Green Business Good For Business

GreenBusinessYou see it everywhere: car ads touting increased fuel economy, retailers featuring high-efficiency CFL light bulbs, and consumers carrying reusable grocery bags and coffee cups. The growing “green” movement encourages waste reduction to prevent over-burdening and polluting our natural resources.

As a manufacturer competing in the global marketplace, Leggett & Platt aggressively eliminates waste to reduce costs and provide more value to our customers. Our constant pursuit of efficiency naturally leads to more sustainable business practices. Our Geo Components business unit goes a step further by developing products engineered to protect the environment. Leggett has found that green businesses (and business practices) are good for business.

Using Trash to Save Cash

We pull most of our #1 raw material—steel—from the scrap heap, along with urethane foam, paper and other recyclables. Many Leggett businesses have found reused materials to be their most cost-effective source, and the Company diverts over a million tons of trash from landfills each year.

Davidson Plyforms discovered an innovative recycling solution when pressed to reduce the cost of its office furniture components by 40%. John Walton, Davidson’s President, said, “We initially looked at off-shore operations to make the parts, but the savings weren’t where we needed them to be.” Davidson’s break-through came from Innovative Resin Technology (IRT) that enables them to recycle multiple types of plastic waste without presorting them by category.

“With the extraordinary savings of time and energy from not separating the plastic before it’s melted down, we now have a nearly costless material source,” Walter explained. “The competitive advantage of IRT has boosted our bottom line and prevented us from outsourcing these components. Our employees and the reliability of our supply chain both benefit from this change.”

Lean Green Manufacturing

IRT components are commonly used in office seating, such as HON’s Unanimous® Task Chair.

IRT components are commonly used in office seating, such as HON’s Unanimous® Task Chair.

“Leggett stresses getting the maximum value out of every dollar, so it makes sense that we carefully manage our energy costs,” explained Steve Damer, Energy Services and Facilities Manager. “Improvements from our energy conservation program save us the equivalent of five million gallons of gasoline annually. We’re searching for additional savings every day.”

Our partners in Kendallville, Indiana, recently tackled an industry-wide initiative to improve the environmental profile of furniture manufacturers. The Kendallville team used the initiative’s guidelines and found annual savings of over $120,000 by modifying their tempering oven, reusing specialty-sized pallets, improving the facility’s lighting, and recycling lumber, plastic and paper.

Inspired by the success of our furniture group, Leggett’s Environmental and Continuous Improvement teams are launching the “ECO Initiative” at U.S. branches to boost profits by reducing waste. Instead of requiring specific changes, the ECO Initiative provides a flexible strategy that leverages the experience of partners at each location and borrows from the success of other operations. Lighting retrofits, low temperature metal cleaning, optimizing compressed air systems and other improvements will generate substantial savings.

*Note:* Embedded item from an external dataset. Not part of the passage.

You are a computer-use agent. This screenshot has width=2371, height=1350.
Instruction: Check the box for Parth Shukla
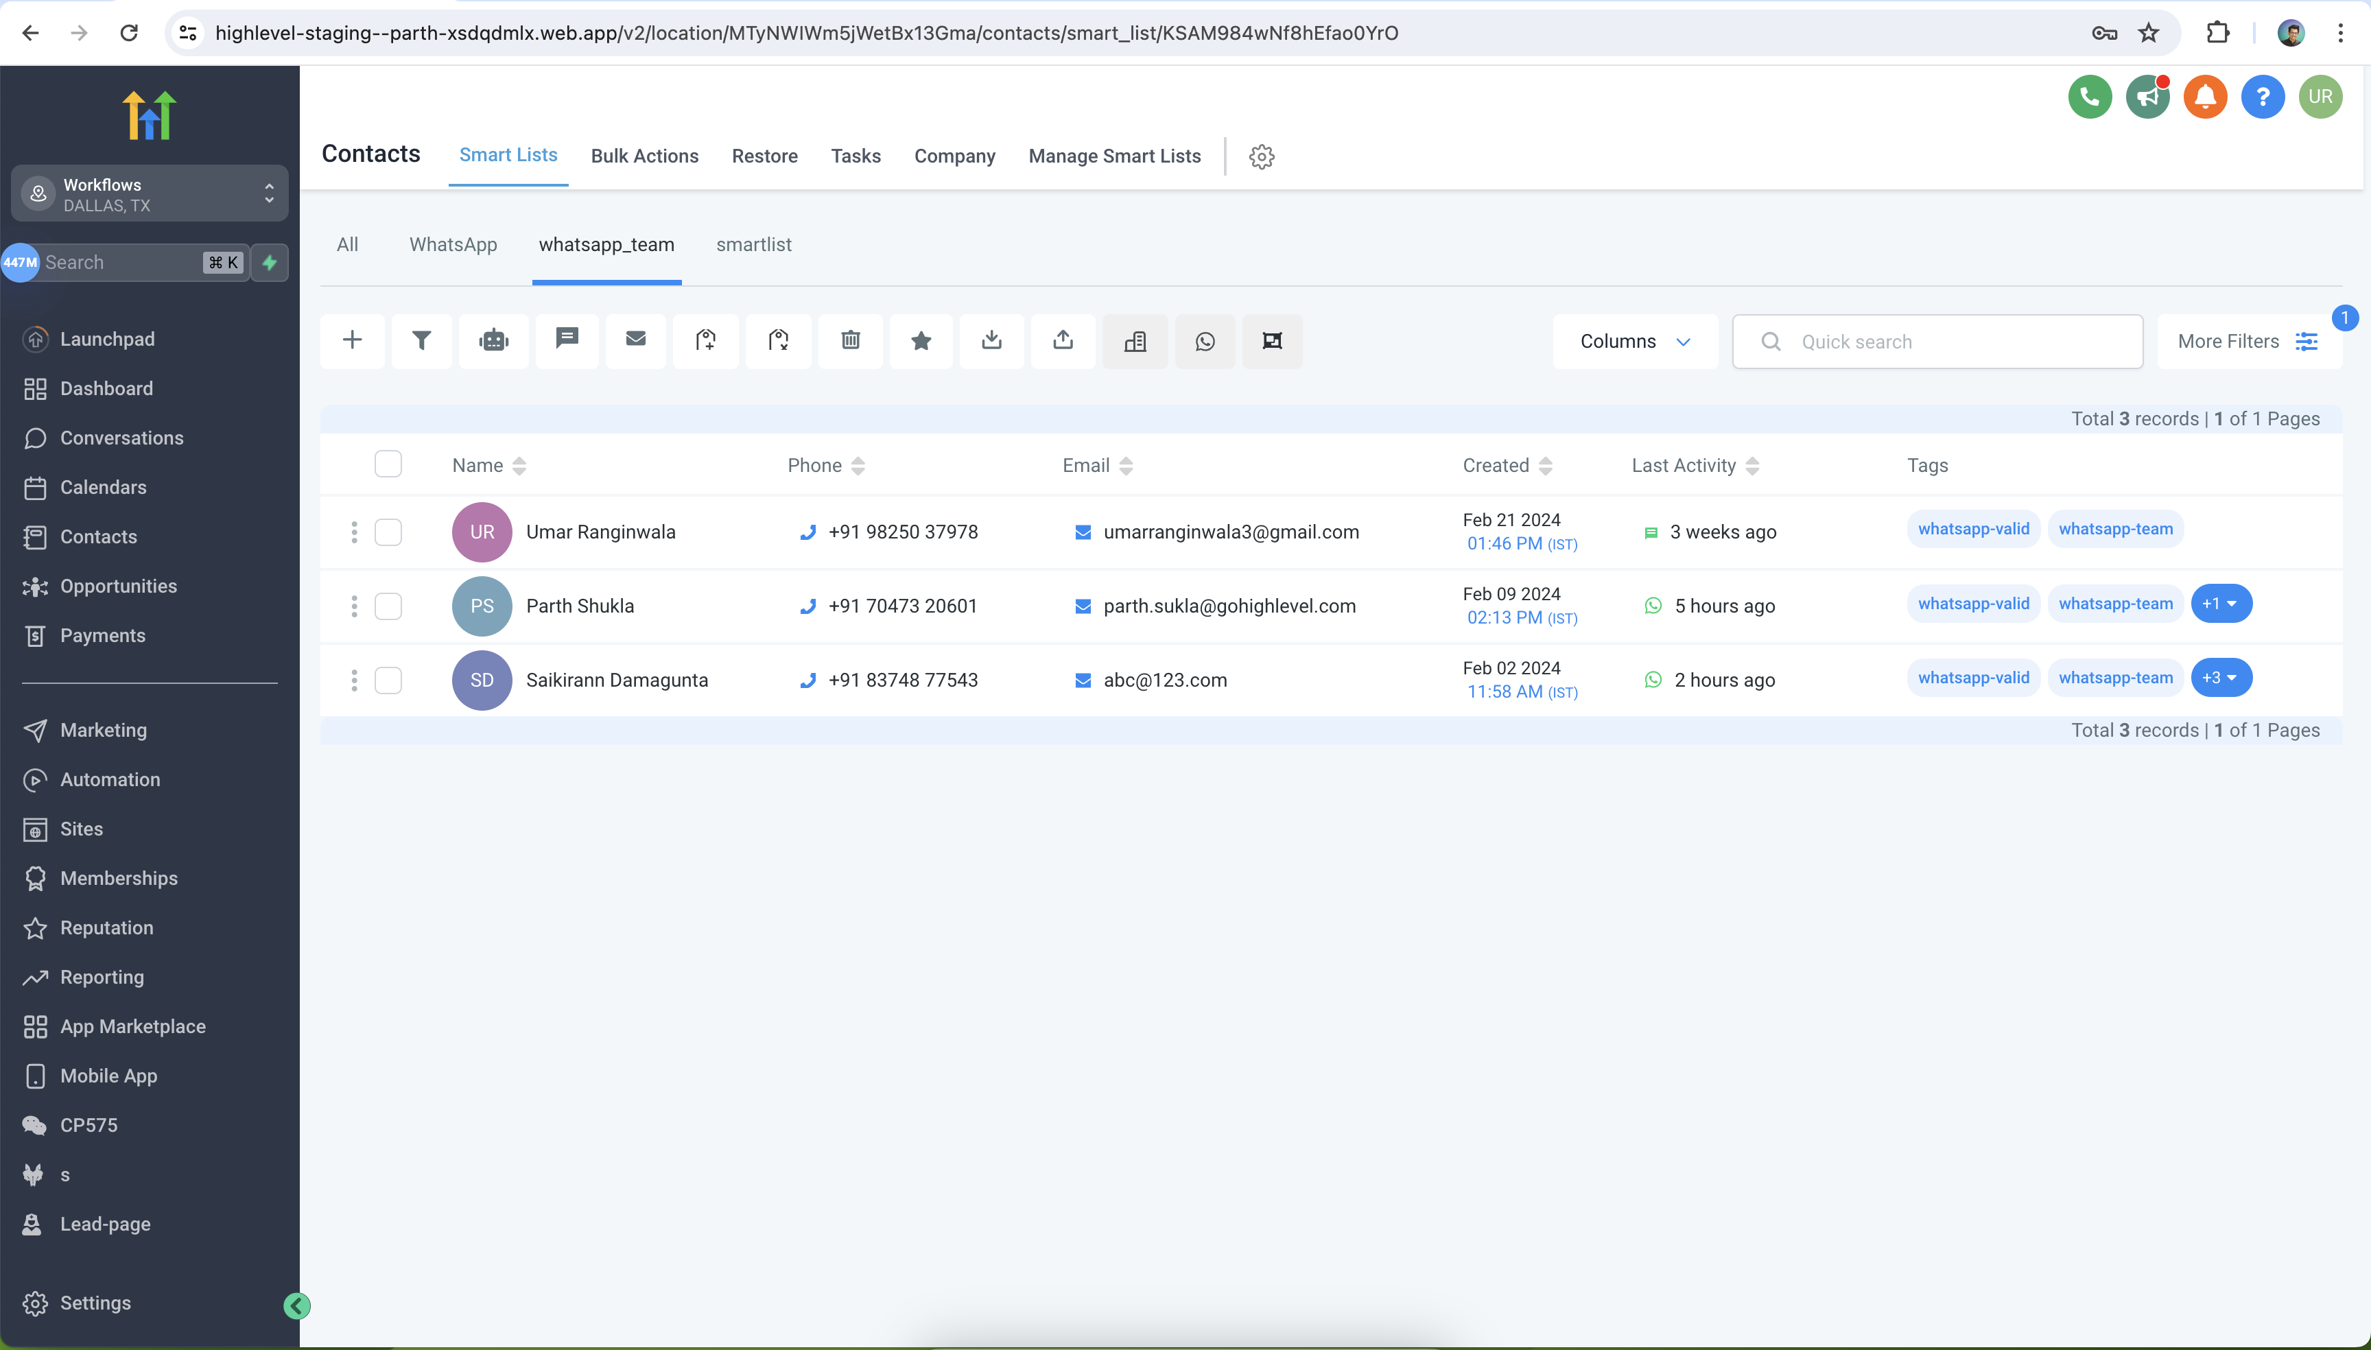click(388, 606)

Helping Others Help the Environment

Whether building homes, roads or skyscrapers, construction projects often create significant environmental problems. Government agencies may impose fines or delay projects if the issues aren’t properly addressed, so builders need a cost-effective response. John Dowdell, President of Hanes Geo Components, said, “We provide solutions ranging from filtration systems that improve water quality to geotextiles that extend the life of roads.”

Since moving silt fence operations to the Winston-Salem facility in 2008, Hanes has produced enough fencing to circle the earth.

Since moving silt fence operations to the Winston-Salem facility in 2008, Hanes has produced enough fencing to circle the earth.

Headquartered near the rivers and forests of the Appalachian Mountains, Hanes knows the importance of preserving natural resources. The largest threats to the world’s fresh water supply are sedimentation and pollution from runoff. Sediment from construction projects can quickly turn a healthy body of water into a polluted mess.Fortunately, much of the damage can be prevented with silt fences—sturdy, woven fabric bound to a series of posts. These fences allow water to drain across the ground while keeping dirt and debris from reaching natural water sources. Hanes’ expertise in woven fabrics lent itself to silt fence production. After a series of investments to create efficient throughput, they quickly became North America’s leading producer.

“Federal regulation drives much of the demand, with silt fence installation being required at nearly every road construction site or real estate development,” Dowdell explained. ”It’s a simple, effective product that protects the environment and improves our bottom line.”

Rather than viewing environmental compliance as just another cost of doing business, Leggett is capitalizing on the green movement to grow our product offerings and improve profit margins. Consumers and governments are committed to sustainability, and we’re ready to do our part.